JOBCENTRE staff are “uncomfortable” dealing with claimants with mental health issues because they are only given one day’s training in how to advise with people with disabilities.
Disabled People Against Cuts (DPAC) told the Star yesterday that it was “alarming” that training was so inadequate, despite the complex needs and wide range of disabilities they will have to deal with.
The campaign group’s research said some jobcentre training coaches found it “daunting” and “uncomfortable” working with disabled people, and felt they needed extra training on issues like mental health.
DPAC highlighted the findings as the government introduces new “claimant commitment” regulations, which cover disabled people being transferred from employment and support allowance (ESA) to universal credit.
The regulations, which take effect next month, list activities claimants must undertake to continue receiving their benefits.

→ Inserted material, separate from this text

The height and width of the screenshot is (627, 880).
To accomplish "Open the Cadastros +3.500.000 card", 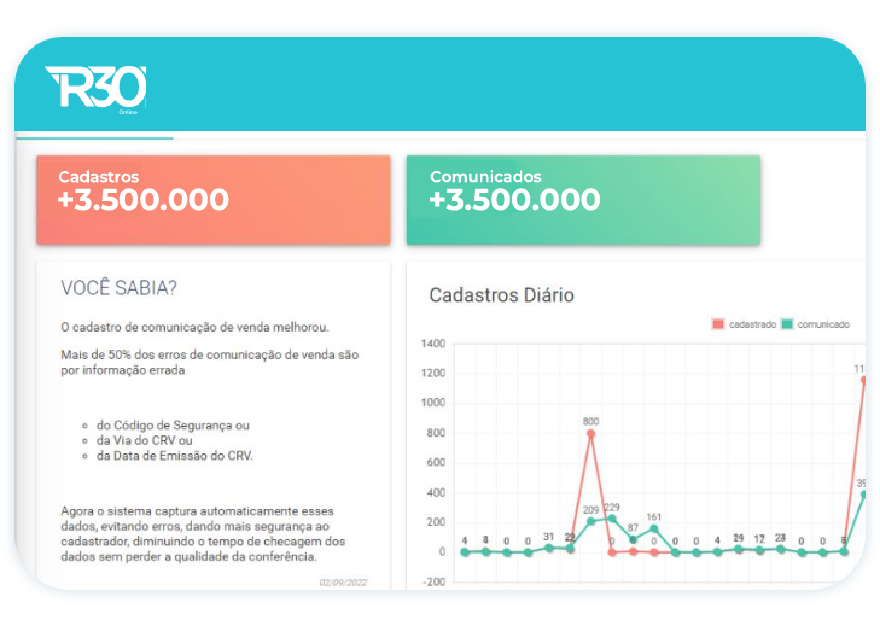I will pos(213,199).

Phil Reynolds, co-chairman of the Disability Benefits Consortium and senior policy and campaigns adviser at Parkinson’s UK, called for an urgent review of the policy before it is introduced.
He warned it could mean disabled people being “shoehorned” into employment.

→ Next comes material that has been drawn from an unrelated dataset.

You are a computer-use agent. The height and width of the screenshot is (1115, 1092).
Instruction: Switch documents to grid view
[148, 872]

Shadow work and pensions minister Alex Cunningham said: “Even the government’s own research has shown that in its current form, the claimant commitment is not fit for purpose.
“Work coaches are struggling to properly support claimants with complex conditions and the government must ensure that they receive the appropriate training.”

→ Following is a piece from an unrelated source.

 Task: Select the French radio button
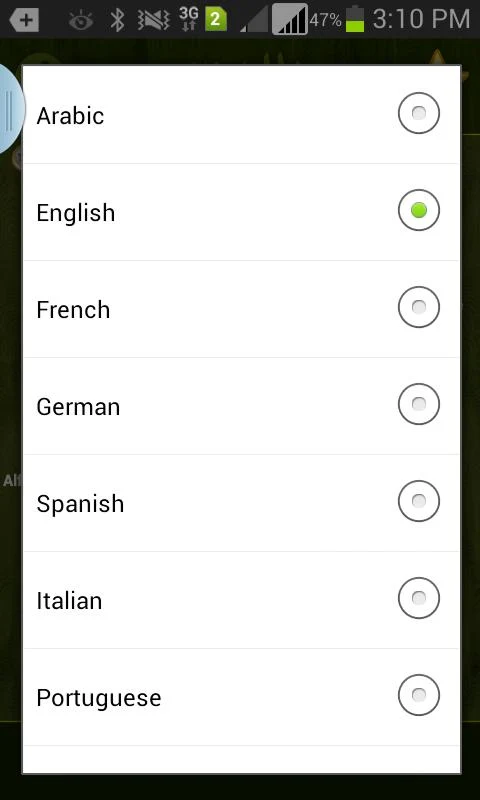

Disability groups have criticised the so-called “conditionality” and its focus on forcing people into work.
DPAC co-founder Linda Burnip said: “It is totally unacceptable that people with no medical training will be able to force harmful activities on disabled people. This is likely to lead to even more people being sanctioned and their conditions worsening.”
Public and Commercial Services (PCS) union general secretary Mark Serwotka said: “We share these concerns and have repeatedly told the DWP that jobcentre staff need more support.”
He said that instead of listening to staff, disabled people, charities and advocacy groups, the government was “ploughing on with cuts.”
A Department for Work and Pensions spokesman said: “All our work coaches receive thorough training on how to support people with disabilities and long-term health conditions.
“They are able to tailor claimant commitments and ensure people are only asked to complete work-related activity which is suitable and reasonable.”